**DIRECTIVE**
Write out the entries word for word, from the first line through the line containing "will (1181, 532).", with both ends included.

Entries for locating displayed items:
|---|

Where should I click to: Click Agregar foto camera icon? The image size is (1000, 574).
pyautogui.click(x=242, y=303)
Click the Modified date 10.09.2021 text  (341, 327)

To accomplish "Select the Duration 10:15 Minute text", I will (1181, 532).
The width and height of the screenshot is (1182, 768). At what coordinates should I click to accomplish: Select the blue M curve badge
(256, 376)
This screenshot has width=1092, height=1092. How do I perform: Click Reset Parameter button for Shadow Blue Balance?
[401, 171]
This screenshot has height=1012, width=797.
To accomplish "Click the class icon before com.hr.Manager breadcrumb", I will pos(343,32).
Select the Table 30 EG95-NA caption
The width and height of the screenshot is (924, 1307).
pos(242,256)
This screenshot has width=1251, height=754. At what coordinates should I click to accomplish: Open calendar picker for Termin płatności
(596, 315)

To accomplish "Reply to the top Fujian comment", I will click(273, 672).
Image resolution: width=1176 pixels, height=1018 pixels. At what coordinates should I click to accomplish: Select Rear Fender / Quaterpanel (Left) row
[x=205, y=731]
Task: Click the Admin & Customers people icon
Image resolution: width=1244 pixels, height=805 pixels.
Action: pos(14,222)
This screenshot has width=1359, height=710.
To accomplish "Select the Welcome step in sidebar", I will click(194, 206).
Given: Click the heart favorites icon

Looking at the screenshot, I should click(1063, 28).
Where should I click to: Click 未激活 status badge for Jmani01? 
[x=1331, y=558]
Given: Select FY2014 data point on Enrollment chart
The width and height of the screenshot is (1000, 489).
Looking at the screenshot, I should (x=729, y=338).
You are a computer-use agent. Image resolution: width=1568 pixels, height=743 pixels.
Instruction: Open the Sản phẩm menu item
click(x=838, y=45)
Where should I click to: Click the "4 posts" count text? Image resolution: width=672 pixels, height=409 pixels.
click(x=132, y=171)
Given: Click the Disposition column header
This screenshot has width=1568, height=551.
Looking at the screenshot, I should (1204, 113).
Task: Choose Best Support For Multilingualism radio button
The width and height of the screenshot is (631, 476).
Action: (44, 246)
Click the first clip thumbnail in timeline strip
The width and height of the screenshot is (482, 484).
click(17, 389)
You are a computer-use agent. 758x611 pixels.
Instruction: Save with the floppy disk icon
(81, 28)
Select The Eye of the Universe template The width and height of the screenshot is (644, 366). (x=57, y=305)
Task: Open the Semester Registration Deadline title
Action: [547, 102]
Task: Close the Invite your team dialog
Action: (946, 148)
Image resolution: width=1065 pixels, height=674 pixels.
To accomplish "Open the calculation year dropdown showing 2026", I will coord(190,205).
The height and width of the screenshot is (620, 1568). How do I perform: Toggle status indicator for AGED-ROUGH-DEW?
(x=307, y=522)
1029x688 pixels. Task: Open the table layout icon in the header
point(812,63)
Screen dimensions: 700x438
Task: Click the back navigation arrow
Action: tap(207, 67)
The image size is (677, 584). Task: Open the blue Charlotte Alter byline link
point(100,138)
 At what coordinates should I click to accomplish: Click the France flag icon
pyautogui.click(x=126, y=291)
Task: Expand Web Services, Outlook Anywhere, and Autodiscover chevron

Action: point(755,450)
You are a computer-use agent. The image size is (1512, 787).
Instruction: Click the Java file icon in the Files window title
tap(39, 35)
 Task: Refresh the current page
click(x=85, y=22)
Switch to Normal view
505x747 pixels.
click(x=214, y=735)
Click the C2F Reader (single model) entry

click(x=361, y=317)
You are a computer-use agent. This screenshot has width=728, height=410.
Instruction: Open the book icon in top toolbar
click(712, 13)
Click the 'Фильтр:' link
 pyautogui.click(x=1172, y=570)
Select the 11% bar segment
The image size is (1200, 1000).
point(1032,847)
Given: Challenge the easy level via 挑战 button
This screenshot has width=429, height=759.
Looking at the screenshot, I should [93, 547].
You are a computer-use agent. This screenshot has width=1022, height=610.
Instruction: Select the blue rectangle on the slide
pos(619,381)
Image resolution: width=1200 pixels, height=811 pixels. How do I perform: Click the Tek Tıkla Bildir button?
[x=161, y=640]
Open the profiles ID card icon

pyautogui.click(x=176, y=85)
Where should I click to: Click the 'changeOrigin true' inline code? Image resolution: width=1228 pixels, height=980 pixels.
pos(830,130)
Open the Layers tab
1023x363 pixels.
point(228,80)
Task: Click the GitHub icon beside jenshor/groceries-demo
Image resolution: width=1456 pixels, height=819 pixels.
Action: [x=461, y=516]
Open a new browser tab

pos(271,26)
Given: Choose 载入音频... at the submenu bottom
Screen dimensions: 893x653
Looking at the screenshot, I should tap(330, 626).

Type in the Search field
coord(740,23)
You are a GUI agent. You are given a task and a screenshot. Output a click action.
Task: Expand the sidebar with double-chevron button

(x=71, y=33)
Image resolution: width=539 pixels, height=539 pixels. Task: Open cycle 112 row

|---|

**FINISHED EXERCISE**
Where should I click to: Click Agregar foto camera icon? The image size is (1000, 574).
pyautogui.click(x=242, y=303)
Click the Modified date 10.09.2021 text  (341, 327)

To accomplish "Select the Duration 10:15 Minute text", I will (1181, 532).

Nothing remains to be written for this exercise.